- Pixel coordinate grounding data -
======
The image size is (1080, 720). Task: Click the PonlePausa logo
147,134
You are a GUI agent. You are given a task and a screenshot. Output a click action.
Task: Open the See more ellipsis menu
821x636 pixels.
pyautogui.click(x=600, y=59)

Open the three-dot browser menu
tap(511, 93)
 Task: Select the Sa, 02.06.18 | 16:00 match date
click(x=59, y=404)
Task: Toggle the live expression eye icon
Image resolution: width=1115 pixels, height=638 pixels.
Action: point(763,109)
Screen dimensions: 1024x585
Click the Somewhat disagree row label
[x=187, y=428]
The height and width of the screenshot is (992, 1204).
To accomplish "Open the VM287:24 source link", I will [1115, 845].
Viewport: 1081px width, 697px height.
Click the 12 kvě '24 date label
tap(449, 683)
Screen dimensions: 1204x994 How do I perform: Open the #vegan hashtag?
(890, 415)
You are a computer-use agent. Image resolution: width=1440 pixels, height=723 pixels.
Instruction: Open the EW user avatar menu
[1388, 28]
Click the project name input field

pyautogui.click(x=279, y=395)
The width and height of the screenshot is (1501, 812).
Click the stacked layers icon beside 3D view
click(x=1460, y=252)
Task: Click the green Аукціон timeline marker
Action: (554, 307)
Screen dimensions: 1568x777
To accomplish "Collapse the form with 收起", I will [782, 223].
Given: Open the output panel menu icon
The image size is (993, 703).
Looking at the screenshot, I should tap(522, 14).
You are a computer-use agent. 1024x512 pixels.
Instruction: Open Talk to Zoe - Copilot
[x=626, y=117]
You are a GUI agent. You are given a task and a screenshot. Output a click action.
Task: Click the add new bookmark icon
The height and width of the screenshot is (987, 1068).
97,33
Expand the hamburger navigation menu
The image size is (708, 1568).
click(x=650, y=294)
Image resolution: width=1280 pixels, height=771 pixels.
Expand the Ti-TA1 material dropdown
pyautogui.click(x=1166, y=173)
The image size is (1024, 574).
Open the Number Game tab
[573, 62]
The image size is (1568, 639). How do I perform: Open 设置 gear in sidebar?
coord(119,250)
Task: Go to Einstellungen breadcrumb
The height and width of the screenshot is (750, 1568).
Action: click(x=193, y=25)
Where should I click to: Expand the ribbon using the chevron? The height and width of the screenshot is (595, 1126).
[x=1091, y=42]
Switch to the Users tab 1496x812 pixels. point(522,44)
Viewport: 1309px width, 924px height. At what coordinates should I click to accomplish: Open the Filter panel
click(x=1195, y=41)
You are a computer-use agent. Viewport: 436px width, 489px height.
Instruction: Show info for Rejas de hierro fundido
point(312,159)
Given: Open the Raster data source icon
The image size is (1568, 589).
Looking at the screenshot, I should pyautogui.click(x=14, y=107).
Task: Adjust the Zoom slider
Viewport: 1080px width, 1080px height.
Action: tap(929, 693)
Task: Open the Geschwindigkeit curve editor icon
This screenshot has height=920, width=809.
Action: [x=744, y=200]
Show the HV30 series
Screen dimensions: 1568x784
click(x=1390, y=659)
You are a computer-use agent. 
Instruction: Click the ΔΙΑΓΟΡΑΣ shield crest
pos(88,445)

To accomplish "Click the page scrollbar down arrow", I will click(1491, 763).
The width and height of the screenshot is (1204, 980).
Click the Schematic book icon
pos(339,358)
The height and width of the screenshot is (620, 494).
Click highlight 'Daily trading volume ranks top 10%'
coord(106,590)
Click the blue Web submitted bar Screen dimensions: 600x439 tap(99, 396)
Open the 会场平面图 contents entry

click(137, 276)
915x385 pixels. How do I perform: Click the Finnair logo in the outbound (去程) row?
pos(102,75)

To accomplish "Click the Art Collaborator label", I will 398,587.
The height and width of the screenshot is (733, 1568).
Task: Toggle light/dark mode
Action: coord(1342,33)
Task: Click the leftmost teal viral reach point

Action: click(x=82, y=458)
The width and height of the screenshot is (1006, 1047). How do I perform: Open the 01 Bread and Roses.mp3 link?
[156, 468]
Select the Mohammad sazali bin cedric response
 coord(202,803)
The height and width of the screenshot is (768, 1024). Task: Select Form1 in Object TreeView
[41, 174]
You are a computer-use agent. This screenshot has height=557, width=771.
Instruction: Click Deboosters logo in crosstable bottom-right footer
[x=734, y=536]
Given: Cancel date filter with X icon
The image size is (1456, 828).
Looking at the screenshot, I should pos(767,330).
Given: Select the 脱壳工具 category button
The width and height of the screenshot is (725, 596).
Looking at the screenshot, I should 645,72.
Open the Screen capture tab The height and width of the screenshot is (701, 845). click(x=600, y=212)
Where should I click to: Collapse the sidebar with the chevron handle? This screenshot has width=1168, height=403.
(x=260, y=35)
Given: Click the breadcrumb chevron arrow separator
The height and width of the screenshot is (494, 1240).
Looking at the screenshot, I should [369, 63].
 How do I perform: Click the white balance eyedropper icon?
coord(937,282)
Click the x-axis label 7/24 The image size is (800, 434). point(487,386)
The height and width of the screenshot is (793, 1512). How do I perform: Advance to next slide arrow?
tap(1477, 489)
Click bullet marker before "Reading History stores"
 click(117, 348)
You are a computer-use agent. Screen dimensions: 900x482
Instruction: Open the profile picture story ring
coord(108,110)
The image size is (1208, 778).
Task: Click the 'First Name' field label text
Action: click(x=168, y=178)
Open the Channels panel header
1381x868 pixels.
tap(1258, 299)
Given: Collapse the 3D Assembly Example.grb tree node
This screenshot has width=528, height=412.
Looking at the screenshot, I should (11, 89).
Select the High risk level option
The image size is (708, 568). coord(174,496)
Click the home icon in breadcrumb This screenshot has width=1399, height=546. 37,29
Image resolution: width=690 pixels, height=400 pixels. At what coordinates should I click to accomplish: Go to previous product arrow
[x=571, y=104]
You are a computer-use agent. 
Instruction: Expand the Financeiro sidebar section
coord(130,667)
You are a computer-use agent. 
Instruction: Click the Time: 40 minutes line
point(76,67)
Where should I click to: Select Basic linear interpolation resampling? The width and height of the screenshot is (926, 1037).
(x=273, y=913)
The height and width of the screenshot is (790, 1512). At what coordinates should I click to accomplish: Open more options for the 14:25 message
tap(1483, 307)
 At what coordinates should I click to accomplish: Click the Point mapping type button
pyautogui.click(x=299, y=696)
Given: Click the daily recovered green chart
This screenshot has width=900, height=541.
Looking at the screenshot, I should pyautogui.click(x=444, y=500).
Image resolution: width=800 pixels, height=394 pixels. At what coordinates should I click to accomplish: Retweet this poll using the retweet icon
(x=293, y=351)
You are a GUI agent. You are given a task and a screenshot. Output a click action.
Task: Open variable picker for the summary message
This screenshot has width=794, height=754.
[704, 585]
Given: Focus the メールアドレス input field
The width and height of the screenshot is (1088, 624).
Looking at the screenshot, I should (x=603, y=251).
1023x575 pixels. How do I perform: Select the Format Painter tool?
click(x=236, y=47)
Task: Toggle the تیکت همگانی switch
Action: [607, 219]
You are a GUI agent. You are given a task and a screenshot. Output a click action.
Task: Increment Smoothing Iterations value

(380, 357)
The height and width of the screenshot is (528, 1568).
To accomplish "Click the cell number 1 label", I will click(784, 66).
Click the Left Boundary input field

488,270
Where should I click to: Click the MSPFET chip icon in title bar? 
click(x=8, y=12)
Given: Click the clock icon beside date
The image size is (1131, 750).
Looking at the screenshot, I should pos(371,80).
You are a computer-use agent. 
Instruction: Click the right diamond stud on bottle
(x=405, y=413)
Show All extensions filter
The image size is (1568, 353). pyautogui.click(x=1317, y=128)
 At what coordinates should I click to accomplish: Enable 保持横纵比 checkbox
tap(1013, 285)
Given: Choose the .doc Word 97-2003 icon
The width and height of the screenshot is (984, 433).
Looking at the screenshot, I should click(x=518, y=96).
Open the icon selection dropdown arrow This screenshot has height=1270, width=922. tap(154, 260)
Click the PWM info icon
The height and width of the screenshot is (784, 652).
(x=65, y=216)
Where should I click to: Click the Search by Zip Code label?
======
- Activity -
Looking back over the data above, restate word for word the lines that begin at the line with "915x385 pixels. How" and end at the line with "Click the x-axis", inclusive.

- Exercise response -
915x385 pixels. How do I perform: Click the Finnair logo in the outbound (去程) row?
pos(102,75)

To accomplish "Click the Art Collaborator label", I will 398,587.
The height and width of the screenshot is (733, 1568).
Task: Toggle light/dark mode
Action: coord(1342,33)
Task: Click the leftmost teal viral reach point

Action: click(x=82, y=458)
The width and height of the screenshot is (1006, 1047). How do I perform: Open the 01 Bread and Roses.mp3 link?
[156, 468]
Select the Mohammad sazali bin cedric response
 coord(202,803)
The height and width of the screenshot is (768, 1024). Task: Select Form1 in Object TreeView
[41, 174]
You are a computer-use agent. This screenshot has height=557, width=771.
Instruction: Click Deboosters logo in crosstable bottom-right footer
[x=734, y=536]
Given: Cancel date filter with X icon
The image size is (1456, 828).
Looking at the screenshot, I should pos(767,330).
Given: Select the 脱壳工具 category button
The width and height of the screenshot is (725, 596).
Looking at the screenshot, I should 645,72.
Open the Screen capture tab The height and width of the screenshot is (701, 845). click(x=600, y=212)
Where should I click to: Collapse the sidebar with the chevron handle? This screenshot has width=1168, height=403.
(x=260, y=35)
Given: Click the breadcrumb chevron arrow separator
The height and width of the screenshot is (494, 1240).
Looking at the screenshot, I should [369, 63].
 How do I perform: Click the white balance eyedropper icon?
coord(937,282)
Click the x-axis label 7/24 The image size is (800, 434). point(487,386)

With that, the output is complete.